Researchers had already shown that injection of a gel derived from cardiac muscle tissue extracted from pigs could help repair the heart after a heart attack. The tissue is stripped of cells, leaving behind a scaffold of the extracellular matrix from cardiac muscle, which acts a regenerative environment where cells can grow again. Using this same concept, the team now are turning their attention to peripheral artery disease and critical limb ischemia. They developed a material that was derived from the skeletal muscle of pigs to treat damaged skeletal muscle in these patients. Researchers injected the gel into the affected area in a rat model of the disease seven days post-surgery and monitored blood flow in the rats' limbs up to 35 days after injection. Researchers found that the hydrogel increased the diameter of the rats' larger blood vessels, called arterioles. The increased diameter led to improved blood flow in the limbs. By day 35, the size and structure of muscle fibers in the rats treated with the hydrogel was comparable to that in healthy rats.

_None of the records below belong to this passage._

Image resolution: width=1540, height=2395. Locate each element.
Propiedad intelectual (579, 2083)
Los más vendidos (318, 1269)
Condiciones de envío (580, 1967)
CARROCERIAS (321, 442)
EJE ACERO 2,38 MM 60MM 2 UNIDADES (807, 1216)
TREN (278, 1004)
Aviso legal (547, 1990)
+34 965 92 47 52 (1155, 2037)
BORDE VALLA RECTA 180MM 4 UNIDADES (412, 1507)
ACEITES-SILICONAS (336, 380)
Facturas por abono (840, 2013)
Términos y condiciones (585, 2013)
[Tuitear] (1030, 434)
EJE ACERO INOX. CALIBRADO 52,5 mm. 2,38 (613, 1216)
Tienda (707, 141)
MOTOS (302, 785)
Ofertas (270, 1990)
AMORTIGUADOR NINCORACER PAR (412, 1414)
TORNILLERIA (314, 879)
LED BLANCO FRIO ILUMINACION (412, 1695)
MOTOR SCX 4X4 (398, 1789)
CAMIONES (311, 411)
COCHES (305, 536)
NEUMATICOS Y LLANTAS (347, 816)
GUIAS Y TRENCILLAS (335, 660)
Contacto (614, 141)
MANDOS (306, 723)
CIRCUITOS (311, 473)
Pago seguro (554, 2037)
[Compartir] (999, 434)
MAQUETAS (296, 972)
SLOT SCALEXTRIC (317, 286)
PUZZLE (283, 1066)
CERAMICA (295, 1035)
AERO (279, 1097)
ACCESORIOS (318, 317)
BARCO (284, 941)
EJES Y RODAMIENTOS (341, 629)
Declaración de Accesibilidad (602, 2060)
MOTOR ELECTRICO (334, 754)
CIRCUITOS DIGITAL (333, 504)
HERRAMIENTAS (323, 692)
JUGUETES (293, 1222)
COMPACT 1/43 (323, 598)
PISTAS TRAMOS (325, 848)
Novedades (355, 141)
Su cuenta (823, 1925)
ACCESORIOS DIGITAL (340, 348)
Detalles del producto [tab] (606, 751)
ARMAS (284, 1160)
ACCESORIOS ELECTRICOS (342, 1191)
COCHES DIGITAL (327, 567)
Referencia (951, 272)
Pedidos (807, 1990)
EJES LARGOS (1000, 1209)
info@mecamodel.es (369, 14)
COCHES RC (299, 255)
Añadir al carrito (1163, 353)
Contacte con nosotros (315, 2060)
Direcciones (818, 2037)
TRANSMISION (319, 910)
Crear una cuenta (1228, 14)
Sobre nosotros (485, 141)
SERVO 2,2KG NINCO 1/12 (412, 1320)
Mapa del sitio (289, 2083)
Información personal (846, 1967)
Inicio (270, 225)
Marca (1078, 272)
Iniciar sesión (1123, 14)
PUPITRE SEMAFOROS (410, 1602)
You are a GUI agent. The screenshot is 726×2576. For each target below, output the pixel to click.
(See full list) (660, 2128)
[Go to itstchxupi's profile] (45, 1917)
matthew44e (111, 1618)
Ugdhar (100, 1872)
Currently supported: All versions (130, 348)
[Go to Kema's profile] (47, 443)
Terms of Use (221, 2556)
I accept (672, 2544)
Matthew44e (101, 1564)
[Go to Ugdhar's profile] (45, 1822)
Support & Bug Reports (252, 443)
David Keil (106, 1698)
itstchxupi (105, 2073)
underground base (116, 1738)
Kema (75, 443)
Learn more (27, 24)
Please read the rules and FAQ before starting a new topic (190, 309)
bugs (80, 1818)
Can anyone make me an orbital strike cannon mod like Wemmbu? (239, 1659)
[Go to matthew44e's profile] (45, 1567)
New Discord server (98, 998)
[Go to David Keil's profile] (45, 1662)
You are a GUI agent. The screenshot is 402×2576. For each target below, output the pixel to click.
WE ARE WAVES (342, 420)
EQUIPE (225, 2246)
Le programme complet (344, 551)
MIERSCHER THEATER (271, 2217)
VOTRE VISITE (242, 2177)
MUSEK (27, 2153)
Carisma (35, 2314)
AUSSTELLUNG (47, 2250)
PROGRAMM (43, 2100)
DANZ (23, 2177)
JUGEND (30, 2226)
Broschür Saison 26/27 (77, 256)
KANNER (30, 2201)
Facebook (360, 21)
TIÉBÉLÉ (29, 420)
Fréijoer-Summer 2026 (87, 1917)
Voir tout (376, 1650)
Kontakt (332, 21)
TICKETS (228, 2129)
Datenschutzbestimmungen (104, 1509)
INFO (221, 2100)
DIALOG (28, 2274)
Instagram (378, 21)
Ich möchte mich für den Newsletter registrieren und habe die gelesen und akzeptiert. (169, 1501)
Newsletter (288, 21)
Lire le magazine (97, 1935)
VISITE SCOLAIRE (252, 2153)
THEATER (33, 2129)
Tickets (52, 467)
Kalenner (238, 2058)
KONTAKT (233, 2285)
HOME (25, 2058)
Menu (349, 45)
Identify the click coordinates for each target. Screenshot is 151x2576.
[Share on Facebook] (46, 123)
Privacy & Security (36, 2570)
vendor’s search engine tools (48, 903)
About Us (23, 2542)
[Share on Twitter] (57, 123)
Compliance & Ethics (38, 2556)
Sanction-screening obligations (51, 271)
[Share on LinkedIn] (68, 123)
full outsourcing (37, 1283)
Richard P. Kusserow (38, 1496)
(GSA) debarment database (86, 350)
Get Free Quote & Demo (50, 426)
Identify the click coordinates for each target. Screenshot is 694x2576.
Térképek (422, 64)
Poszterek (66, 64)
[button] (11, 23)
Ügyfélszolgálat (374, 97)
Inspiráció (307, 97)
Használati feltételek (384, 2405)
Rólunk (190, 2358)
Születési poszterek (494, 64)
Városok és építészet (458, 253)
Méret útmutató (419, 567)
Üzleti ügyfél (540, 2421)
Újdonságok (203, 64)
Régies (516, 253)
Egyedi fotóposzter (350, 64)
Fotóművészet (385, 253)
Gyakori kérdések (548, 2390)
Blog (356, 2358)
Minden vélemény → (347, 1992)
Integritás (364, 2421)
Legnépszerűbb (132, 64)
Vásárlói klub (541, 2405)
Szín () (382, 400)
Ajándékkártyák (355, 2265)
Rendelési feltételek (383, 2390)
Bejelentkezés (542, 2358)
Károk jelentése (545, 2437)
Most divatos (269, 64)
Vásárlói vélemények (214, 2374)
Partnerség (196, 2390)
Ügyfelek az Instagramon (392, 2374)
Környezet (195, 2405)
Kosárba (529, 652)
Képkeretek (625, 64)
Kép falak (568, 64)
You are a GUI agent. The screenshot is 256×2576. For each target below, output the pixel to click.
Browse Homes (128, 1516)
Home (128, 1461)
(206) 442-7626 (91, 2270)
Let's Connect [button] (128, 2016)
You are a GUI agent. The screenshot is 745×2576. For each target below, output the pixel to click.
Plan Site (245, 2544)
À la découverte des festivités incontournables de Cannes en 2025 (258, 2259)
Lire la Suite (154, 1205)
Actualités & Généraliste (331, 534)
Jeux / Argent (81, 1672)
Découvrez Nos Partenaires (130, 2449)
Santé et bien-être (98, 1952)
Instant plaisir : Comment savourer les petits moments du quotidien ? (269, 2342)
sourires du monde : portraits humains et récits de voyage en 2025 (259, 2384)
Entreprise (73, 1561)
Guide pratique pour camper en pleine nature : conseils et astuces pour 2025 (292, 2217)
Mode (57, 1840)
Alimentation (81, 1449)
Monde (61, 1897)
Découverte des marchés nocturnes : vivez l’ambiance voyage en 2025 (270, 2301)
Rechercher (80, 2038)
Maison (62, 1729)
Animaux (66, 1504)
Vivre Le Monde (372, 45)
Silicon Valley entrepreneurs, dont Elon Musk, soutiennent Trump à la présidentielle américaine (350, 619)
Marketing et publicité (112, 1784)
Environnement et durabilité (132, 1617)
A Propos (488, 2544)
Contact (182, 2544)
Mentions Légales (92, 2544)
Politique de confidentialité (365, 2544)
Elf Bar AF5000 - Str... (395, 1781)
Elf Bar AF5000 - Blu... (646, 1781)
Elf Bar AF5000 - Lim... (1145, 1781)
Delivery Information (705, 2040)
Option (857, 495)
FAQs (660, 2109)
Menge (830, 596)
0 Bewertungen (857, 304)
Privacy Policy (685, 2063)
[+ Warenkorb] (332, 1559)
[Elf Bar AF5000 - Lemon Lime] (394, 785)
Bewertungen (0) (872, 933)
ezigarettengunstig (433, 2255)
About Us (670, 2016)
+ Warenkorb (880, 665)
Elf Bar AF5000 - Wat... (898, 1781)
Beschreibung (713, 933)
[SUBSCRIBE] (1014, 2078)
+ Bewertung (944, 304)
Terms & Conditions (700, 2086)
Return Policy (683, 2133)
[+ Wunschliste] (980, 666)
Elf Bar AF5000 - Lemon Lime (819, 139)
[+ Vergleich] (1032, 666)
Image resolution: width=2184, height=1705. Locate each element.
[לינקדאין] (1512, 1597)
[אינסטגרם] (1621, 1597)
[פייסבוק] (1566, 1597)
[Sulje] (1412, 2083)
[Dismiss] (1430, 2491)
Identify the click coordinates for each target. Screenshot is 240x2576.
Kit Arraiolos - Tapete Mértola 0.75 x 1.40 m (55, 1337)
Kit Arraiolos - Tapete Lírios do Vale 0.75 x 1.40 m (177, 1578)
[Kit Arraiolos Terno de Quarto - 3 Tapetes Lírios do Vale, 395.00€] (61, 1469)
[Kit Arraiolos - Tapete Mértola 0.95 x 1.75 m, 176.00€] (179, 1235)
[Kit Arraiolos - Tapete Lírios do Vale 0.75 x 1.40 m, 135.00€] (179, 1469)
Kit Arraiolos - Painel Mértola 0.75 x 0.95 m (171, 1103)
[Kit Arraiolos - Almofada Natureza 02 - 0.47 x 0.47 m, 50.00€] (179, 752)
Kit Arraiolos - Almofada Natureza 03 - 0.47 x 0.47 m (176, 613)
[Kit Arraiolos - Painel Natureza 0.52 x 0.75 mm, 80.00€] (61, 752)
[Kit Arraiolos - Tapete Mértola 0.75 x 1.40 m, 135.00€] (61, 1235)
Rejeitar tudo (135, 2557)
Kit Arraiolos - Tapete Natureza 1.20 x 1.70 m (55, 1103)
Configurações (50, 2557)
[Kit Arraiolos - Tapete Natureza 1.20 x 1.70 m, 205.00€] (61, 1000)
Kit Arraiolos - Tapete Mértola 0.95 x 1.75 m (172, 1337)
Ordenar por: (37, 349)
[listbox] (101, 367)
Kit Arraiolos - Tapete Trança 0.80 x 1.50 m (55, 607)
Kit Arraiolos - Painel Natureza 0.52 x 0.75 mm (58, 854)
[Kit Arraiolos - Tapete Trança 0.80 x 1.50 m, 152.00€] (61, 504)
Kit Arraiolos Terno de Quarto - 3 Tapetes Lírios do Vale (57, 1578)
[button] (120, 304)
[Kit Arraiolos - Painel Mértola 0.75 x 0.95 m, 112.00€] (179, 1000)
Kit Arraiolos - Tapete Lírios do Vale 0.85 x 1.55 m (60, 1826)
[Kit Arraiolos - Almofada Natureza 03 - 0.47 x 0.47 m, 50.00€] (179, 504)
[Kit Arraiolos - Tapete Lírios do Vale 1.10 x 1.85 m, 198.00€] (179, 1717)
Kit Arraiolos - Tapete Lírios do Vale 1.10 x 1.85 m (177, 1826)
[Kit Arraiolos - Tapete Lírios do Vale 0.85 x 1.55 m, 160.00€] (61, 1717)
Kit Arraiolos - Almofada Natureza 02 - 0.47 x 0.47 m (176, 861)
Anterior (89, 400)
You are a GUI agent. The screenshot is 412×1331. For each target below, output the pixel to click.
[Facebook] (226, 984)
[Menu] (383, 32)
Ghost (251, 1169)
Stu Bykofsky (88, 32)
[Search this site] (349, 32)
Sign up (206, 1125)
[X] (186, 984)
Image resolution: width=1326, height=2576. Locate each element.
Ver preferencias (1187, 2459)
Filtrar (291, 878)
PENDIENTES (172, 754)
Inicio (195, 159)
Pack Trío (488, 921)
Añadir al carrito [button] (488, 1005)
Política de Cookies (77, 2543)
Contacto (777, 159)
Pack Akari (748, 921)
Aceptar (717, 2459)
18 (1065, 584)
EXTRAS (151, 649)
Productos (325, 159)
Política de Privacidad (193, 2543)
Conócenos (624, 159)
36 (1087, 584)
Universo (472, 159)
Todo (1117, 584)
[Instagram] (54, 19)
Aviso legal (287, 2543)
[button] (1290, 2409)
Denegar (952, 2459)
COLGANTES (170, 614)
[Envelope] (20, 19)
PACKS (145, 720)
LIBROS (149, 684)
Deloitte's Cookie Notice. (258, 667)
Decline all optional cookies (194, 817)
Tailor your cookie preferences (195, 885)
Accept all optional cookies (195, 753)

The gel, which forms a fibrous scaffold upon injection, also attracted muscle stem cells to the affected area. Gene expression analysis showed that inflammatory response and cell death decreased while blood vessel and muscle development pathways increased in rats injected with the gel. Next steps include looking at other disease models in animals and refining preclinical safety protocols and quality control for manufacturing.